I haven't done one of these columns for a while but here's one. I spent about $7.50 for a little over a pound of fresh cod.

I had some sugar/salt cure left over from a batch of lox. Added a little kosher salt to completely cover the cod.

Cured it about 5 days, then soaked out some of the salt.

For this, you would pay nearly $20 on Amazon.

Is that even a choice?

I also bought nearly a pound of fresh haddock for $7.50 and put it in vinegar and salt. I'm going to pickle it with wine sauce.

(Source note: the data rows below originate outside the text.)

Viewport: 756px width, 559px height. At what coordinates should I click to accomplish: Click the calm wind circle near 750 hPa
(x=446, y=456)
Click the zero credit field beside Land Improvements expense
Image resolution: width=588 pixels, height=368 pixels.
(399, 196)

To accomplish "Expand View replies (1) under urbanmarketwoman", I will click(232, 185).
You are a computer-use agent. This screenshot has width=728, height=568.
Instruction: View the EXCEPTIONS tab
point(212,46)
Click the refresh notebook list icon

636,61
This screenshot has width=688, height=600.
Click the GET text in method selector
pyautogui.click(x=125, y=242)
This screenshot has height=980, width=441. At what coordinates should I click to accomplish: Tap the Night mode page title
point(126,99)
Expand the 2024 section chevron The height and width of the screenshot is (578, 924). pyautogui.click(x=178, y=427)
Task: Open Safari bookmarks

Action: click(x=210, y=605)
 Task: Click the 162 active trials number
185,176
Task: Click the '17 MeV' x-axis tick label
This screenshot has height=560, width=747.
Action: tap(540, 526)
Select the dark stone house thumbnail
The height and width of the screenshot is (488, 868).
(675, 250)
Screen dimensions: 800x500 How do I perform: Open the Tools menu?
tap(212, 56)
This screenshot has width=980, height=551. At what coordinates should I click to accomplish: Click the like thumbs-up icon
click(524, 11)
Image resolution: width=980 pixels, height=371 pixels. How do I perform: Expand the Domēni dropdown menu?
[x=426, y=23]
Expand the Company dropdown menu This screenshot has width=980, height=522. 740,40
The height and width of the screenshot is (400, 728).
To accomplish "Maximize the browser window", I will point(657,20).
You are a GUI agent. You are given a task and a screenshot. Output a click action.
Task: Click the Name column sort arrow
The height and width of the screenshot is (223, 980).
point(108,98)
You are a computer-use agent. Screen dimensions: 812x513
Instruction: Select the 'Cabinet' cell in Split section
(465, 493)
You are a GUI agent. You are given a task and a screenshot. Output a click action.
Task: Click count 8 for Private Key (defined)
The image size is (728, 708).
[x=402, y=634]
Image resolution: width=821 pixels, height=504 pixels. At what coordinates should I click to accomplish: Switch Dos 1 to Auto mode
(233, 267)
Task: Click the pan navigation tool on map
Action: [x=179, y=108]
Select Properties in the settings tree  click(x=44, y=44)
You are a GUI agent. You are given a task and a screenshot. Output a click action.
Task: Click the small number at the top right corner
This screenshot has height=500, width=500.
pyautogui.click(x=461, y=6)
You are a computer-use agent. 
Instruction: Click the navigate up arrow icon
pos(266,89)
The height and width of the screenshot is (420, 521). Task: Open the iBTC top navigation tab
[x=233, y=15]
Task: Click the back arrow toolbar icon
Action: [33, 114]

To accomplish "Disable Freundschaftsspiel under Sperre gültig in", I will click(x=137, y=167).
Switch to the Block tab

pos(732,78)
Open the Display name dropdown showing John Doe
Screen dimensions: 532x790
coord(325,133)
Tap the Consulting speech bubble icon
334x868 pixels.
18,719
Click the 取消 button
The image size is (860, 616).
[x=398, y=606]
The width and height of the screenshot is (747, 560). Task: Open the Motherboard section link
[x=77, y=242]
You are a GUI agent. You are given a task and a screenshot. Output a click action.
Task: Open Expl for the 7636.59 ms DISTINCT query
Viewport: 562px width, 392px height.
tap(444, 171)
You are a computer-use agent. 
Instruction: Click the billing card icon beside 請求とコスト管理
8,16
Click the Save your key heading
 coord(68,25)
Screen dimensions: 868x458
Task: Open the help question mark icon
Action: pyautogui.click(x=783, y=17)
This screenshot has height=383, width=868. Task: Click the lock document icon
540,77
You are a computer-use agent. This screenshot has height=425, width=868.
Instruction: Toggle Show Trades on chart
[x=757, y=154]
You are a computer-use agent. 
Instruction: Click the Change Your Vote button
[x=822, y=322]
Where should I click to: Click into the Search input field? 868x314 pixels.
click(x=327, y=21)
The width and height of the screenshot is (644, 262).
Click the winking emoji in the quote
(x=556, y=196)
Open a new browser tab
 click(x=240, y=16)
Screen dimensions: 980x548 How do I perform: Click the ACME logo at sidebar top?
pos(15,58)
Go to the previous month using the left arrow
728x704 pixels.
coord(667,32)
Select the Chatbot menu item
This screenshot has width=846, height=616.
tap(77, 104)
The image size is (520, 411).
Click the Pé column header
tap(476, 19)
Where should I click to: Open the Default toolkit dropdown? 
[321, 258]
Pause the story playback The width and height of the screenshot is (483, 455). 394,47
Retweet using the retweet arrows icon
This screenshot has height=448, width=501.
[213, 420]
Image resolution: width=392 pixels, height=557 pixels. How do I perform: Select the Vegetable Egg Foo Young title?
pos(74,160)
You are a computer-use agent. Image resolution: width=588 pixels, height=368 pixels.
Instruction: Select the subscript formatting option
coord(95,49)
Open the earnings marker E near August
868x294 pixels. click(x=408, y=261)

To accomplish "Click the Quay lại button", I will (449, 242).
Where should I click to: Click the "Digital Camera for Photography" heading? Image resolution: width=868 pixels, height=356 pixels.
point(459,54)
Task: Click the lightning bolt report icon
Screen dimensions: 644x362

You can get Vita Herring in Wine Sauce for about half this amount BUT Vita's website tells you it contains polysorbate 80. This emulsifier and its relatives may relate to obesity by altering gut bacteria.
https://www.nature.com/news/food-preservatives-linked-to-obesity-and-gut-disease-1.16984

Well, I haven't had ice cream in nearly 5 years but at first that was just to cut some fat out of my diet. Now, I wonder why I need emulsifiers, if I can make the product myself without them.

By the way, there are also emulsions in soft drinks. One of the emulsifying ingredients is gum arabic.
https://www.mdpi.com/2306-5710/4/2/25/htm

This is a product of Sudan and has not been banned as coming from a conflict region only because it would disrupt the soda industry.

Use of straight gum Arabic causes digestive discomfort for a week.
https://www.ncbi.nlm.nih.gov/pmc/articles/PMC3570285/

While that eventually produced a small drop in BMI, use of gum Arabic in sodas does not have that effect. It is offset by the fact that the sweetener in soda -- no matter what chemical it is or how many calories it has -- causes the pancreas to wear itself out taking sugar from the bloodstream and turning it into fat. So all sodas coordinate with both obesity and Type II diabetes.

Do your homework to find the hidden emulsifiers in your food and drink. In the meantime, I'm all over that price saving on the salt cod, for which I have a great stew recipe.